Homework 9: High Dimensional Regression + Instrumental Variables

High dimensional regressions

For lecture 16, we’ve used a dataset from NOAA to demonstrate PCA. In this homework, we will contrast the various high dimensional regression techniques using this dataset. The dataset is available on Canvas /Files/Data/cleaned_tmax_201001_201905.csv, the data is the monthly average of the daily maximum temperature from 2010 Jan to 2019 May. Each row represents a month/year where each column represents a different weather station in the US. The data is in chronological order where the first record is 2010 Jan and the final record is 2019 May. The data are in units of 0.01 Celsius (i.e. divide by 100 to get Celsius).

Question 1

How many stations have missing data in our dataset? Side note: in general you want to check whether the missing data has a certain pattern that could suggest bias that could influence your final model but we will not do that here.

To continue the following problems, please follow the instructions:

• remove the stations with missing values before answering.
• extract the station “USH00487388” as our dependent variable and the remaining stations as independent variables.
• For context, pretend that the last 12 records of Y are missing (i.e. a year’s worth of data) and we need to now impute the values using the other stations. You can call the last 12 records as your test set and the rest as your train set.

Question 2

True/False, we need to center and scale the independent variables for this problem otherwise performing PCA would be dominated by outliers.

Question 3

Perform SVD on the train set for the independent variables and plot the ratio of the total of the first k eigen values relative to the total of all eigen values.

Question 4

Using the training data, calculate \(W=XV_2\), i.e. the new features using only the first 2 eigen vectors. Since \(X\) was in chronological order, the same should hold for \(W\).

• Please plot the time series of the first and second column of \(W\) on the same plot (no need to label your axis) with a horizontal line corresponding to the value 0.
• Report the period you observe in the data, i.e. how many records until a repeated pattern appears again.

Side note, you should be able to tell which line corresponds to the first vs second eigen vector judging by the magnitude of these lines.

Question 5

Please fit a regression using the training data using PCA on \(X\) and \(Y\) (when unspecified like now, you should include an intercept). To make a prediction, you’ll need to create \(W_{test} = X_{test} V_2\), where \(V_2\) is based on your training data alone. Please report \(\sqrt{\frac{1}{|Test|}\sum_{i\in Test} |Y_i - \hat{Y}_i|^2}\) to 6 decimals as your prediction error.

Side note, depending on your problem, sometimes it’s feasible to perform SVD on the training and testing data collectively. Given the prediction error is an estimate of how well you’ll do on new data, the question is whether you’ll be able to train your PCA features every time new data arrives (usually not).

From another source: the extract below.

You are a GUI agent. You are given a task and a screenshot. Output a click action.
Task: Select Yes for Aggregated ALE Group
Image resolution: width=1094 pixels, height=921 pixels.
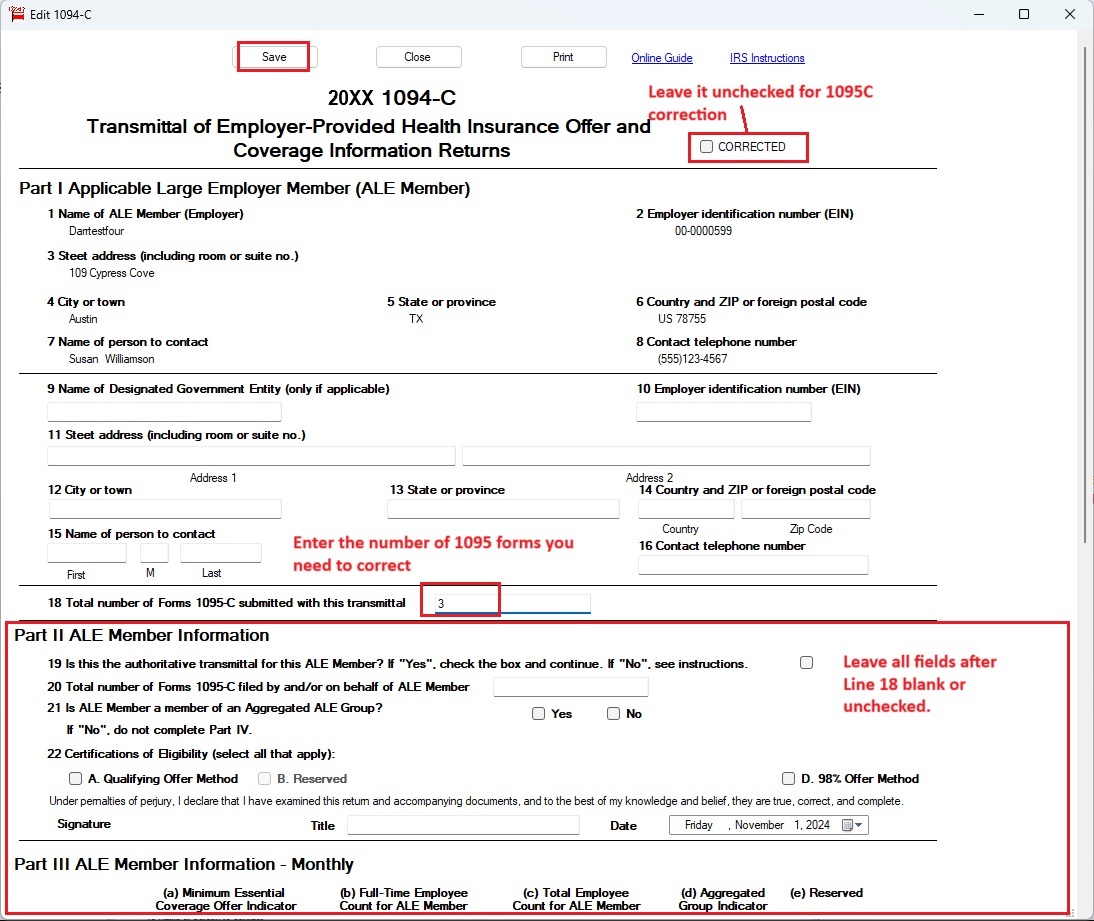pyautogui.click(x=539, y=714)
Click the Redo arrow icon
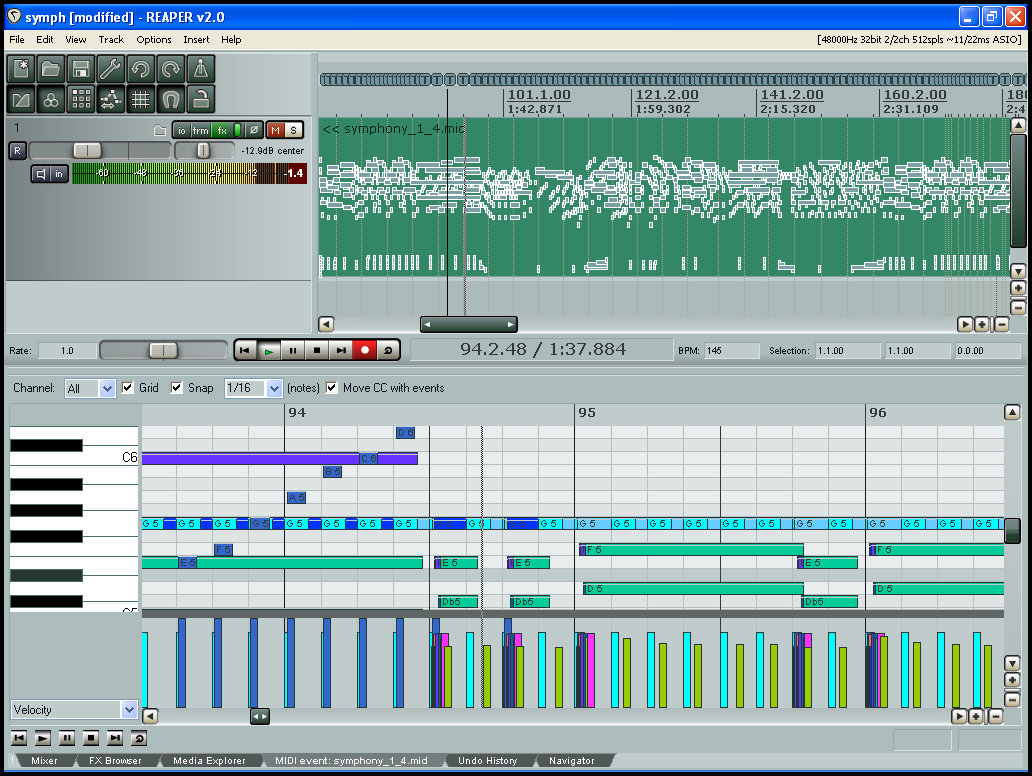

Side note, when you report a number, you should always ask yourself whether it’s reasonable or not.

Question 6

• True/False, would changing the units to Celsius change the graph from Question 3?
• True/False, would changing the units to Celsius change the graph from Question 4?
• True/False, would changing the units to Celsius change the prediction error from Question 5?

Question 7

Perform Lasso regression using the training data (i.e. the choice of the tuning parameter should be done only using the training data) and report the same prediction error as above.

Hint: if your best tuning parameter is one of the boundary values, it probably means you should adjust the range of your tuning parameter.

Question 8

Perform Ridge regression using the training data (i.e. the choice of the tuning parameter should be done only using the training data) and report the same prediction error as above.

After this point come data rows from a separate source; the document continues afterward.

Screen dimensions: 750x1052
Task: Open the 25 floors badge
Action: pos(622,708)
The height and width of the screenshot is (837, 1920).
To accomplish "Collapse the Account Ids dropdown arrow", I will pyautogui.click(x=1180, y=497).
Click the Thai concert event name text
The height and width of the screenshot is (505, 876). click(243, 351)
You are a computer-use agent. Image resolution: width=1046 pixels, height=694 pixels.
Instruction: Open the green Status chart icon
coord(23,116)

Side note, you cannot perform the usual cross validation with temporal data without some assumptions. This goes beyond the scope of this class.

Instrumental variable

Question 9

In the context of instrumental variables, we have

• \(Y=\beta_0 + \beta_x X + \beta_z Z + \epsilon\) where \(Z\) is unobserved
• \(X=\alpha_0 + \alpha_w W + \alpha_z Z + \rho\) where \(W\) is the instrument and \(Z\) is the confounder.
• Let \(W = \mu_w + \gamma\)
• Let \(Z = \mu_z + \zeta\) \(\epsilon\), \(\rho\), \(\zeta\), and \(\gamma\) are all independent, random, and unobserved error terms with mean 0. \(\mu_w\) and \(\mu_z\) are both constants like other parameters.

We can obtain an unbiased estimate using a 2 stage regression, i.e. regress \(X\) on \(W\), then regress \(Y\) on the fitted values from the first regression. Using the notation here, give an example when we can simply regress \(Y\) on \(W\) to obtain an unbiased estimate for \(\beta_x\) (this can be one sentence).